The principal $P$ is borrowed and the loan's future value $A$ at time $t$ is given. Determine the loan's simple interest rate $r$.
\[
P=\$ 2000.00, A=\$ 2720.00, t=4 \text { years }
\]
\% (Round to the nearest tenth of a percent as needed.)

Step 1 ：We are given the principal amount (P) as $2000.00, the future value of the loan (A) as $2720.00, and the time (t) as 4 years. We are asked to find the simple interest rate (r).

Step 2 ：The formula for simple interest is given by \(A = P(1 + rt)\), where A is the future value of the loan, P is the principal amount, r is the annual interest rate in decimal, and t is the time the money is invested for in years.

Step 3 ：We can rearrange this formula to solve for r: \(r = \frac{A - P}{Pt}\).
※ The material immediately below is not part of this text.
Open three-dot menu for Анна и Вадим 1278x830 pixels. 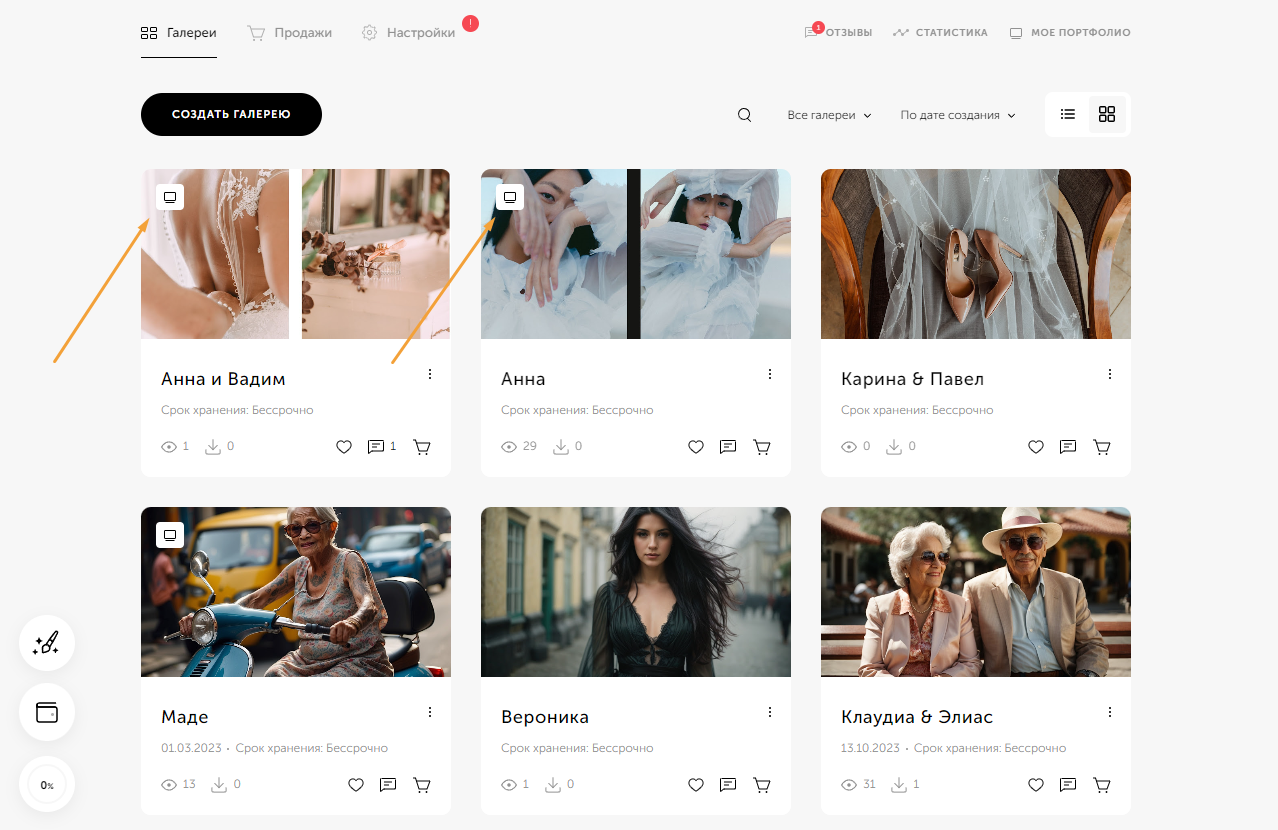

Step 4 ：Substituting the given values into this formula, we get \(r = \frac{2720 - 2000}{2000 \times 4}\).

Step 5 ：Solving this equation, we find that \(r = 0.09\).

Step 6 ：To convert this decimal to a percentage, we multiply by 100, giving us an interest rate of 9.0%.

Step 7 ：Final Answer: The loan's simple interest rate is \(\boxed{9.0\%}\).